▸ **RECORD EXCERPTS**
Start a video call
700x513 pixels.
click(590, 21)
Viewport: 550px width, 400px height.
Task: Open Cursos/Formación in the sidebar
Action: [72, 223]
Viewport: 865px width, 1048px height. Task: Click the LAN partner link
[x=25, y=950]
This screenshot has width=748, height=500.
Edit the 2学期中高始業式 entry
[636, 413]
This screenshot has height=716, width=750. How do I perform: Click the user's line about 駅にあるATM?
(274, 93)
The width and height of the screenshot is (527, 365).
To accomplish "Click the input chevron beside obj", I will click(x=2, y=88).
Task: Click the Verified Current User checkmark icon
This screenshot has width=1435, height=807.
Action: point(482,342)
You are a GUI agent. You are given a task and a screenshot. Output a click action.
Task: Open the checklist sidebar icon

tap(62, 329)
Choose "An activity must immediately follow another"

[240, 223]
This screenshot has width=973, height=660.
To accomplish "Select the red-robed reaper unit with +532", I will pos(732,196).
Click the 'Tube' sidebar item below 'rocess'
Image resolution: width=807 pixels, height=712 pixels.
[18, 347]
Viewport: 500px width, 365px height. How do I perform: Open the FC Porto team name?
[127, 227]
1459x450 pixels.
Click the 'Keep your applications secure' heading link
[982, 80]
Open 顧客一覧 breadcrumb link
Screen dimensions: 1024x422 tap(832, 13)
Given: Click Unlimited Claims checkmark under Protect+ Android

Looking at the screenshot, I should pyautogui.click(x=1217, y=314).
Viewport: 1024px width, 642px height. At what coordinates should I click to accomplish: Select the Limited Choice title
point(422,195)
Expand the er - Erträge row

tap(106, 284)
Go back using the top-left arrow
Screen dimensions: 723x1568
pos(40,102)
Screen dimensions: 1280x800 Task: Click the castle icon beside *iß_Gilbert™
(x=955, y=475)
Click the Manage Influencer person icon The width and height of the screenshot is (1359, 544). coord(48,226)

▸ **PROBLEM TO WORK ON**
The answer must be the full listing, repeated word for word.

▸ **SOLUTION TO THE PROBLEM**
Start a video call
700x513 pixels.
click(590, 21)
Viewport: 550px width, 400px height.
Task: Open Cursos/Formación in the sidebar
Action: [72, 223]
Viewport: 865px width, 1048px height. Task: Click the LAN partner link
[x=25, y=950]
This screenshot has width=748, height=500.
Edit the 2学期中高始業式 entry
[636, 413]
This screenshot has height=716, width=750. How do I perform: Click the user's line about 駅にあるATM?
(274, 93)
The width and height of the screenshot is (527, 365).
To accomplish "Click the input chevron beside obj", I will click(x=2, y=88).
Task: Click the Verified Current User checkmark icon
This screenshot has width=1435, height=807.
Action: point(482,342)
You are a GUI agent. You are given a task and a screenshot. Output a click action.
Task: Open the checklist sidebar icon

tap(62, 329)
Choose "An activity must immediately follow another"

[240, 223]
This screenshot has width=973, height=660.
To accomplish "Select the red-robed reaper unit with +532", I will pos(732,196).
Click the 'Tube' sidebar item below 'rocess'
Image resolution: width=807 pixels, height=712 pixels.
[18, 347]
Viewport: 500px width, 365px height. How do I perform: Open the FC Porto team name?
[127, 227]
1459x450 pixels.
Click the 'Keep your applications secure' heading link
[982, 80]
Open 顧客一覧 breadcrumb link
Screen dimensions: 1024x422 tap(832, 13)
Given: Click Unlimited Claims checkmark under Protect+ Android

Looking at the screenshot, I should pyautogui.click(x=1217, y=314).
Viewport: 1024px width, 642px height. At what coordinates should I click to accomplish: Select the Limited Choice title
point(422,195)
Expand the er - Erträge row

tap(106, 284)
Go back using the top-left arrow
Screen dimensions: 723x1568
pos(40,102)
Screen dimensions: 1280x800 Task: Click the castle icon beside *iß_Gilbert™
(x=955, y=475)
Click the Manage Influencer person icon The width and height of the screenshot is (1359, 544). coord(48,226)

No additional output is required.